Turns out there are a lot of obstacles to voting by mail in Texas, and so there are a lot of lawsuits being filed by various plaintiffs to rectify that.

A coalition of voters and civil rights groups opened a new front Monday in the legal wars over mail-in voting in Texas during the new coronavirus pandemic.

Several lawsuits already underway challenge state limits on who can vote by mail, but a lawsuit filed Monday dives into the mechanics of mail-in balloting, arguing that existing rules will deprive voters of their constitutional rights in the middle of a public health crisis. In the federal lawsuit filed in San Antonio, five Texas voters with medical conditions, Voto Latino, the NAACP Texas and the Texas Alliance for Retired Americans argue that four existing rules for absentee voting will place undue burdens on the right to vote, or risk disenfranchising Texans, during the pandemic.
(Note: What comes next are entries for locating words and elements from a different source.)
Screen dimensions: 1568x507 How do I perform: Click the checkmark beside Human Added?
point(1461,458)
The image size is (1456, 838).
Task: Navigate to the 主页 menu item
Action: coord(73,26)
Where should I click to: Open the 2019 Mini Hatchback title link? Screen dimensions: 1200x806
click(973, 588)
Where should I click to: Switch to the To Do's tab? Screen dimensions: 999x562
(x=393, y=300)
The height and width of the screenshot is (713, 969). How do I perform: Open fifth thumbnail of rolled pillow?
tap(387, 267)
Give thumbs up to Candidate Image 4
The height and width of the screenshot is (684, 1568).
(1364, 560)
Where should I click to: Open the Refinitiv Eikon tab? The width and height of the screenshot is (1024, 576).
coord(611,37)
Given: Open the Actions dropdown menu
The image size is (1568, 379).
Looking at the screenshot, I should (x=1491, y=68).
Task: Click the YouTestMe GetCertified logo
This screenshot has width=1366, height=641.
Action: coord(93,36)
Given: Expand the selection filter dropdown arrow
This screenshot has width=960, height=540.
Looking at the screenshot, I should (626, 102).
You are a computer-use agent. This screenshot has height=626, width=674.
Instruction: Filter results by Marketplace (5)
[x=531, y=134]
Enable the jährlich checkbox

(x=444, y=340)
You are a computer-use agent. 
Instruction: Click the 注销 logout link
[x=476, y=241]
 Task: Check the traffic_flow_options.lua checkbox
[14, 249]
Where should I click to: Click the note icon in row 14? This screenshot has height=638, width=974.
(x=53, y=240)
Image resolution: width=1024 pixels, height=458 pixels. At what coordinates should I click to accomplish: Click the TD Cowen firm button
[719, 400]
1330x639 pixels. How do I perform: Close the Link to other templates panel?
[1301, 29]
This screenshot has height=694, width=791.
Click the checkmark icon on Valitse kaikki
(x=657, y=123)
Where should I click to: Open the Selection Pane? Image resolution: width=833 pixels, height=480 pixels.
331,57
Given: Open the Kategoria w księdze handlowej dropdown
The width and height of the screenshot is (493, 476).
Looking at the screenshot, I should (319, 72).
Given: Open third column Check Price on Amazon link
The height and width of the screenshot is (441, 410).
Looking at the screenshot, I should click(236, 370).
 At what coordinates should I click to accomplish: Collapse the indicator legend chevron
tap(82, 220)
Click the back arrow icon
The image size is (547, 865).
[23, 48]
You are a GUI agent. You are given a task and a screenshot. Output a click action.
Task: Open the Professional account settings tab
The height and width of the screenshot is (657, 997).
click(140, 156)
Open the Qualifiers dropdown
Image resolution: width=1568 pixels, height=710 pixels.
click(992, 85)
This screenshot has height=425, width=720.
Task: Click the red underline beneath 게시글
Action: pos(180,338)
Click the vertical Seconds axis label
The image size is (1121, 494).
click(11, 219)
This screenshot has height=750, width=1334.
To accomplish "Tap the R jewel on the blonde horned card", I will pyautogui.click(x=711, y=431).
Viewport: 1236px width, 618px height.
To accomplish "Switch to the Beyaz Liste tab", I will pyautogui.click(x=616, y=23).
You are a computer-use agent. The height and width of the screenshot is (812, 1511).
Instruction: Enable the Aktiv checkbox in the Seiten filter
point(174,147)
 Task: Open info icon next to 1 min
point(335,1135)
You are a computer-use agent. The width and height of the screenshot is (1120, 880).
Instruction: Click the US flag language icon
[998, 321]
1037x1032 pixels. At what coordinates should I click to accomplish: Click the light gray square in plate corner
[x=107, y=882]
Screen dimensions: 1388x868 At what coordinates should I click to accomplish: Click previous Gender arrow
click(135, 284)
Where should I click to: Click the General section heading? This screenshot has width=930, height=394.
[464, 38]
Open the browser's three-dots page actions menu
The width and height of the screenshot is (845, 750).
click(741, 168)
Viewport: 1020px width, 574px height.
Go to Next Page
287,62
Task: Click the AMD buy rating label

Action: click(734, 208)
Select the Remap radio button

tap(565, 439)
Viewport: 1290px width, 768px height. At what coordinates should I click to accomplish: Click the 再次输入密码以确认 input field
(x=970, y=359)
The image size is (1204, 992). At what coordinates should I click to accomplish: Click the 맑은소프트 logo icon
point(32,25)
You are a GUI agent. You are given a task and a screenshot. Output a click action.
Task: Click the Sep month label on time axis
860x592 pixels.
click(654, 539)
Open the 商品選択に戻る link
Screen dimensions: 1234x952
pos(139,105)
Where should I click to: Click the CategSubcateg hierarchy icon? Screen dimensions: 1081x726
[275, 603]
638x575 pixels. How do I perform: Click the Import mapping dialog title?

First, they’re challenging a requirement that voters pay postage to return mail-in ballots, arguing that it amounts to a poll tax during a public health crisis. Second, they’re challenging a requirement that sets deadlines for when ballots must be postmarked and received, arguing that the window should be extended. Third, they object to a requirement for matching signatures on the flap of a ballot envelope and the signature used on an application to vote by mail, which they argue discriminates against voters with disabilities whose signatures may change. And fourth, they’re challenging restrictions on the assistance absentee voters can get to return a marked ballot.

Naming Texas Secretary of State Ruth Hughs as the defendant, they’re asking a federal judge to block the state from enforcing the provisions.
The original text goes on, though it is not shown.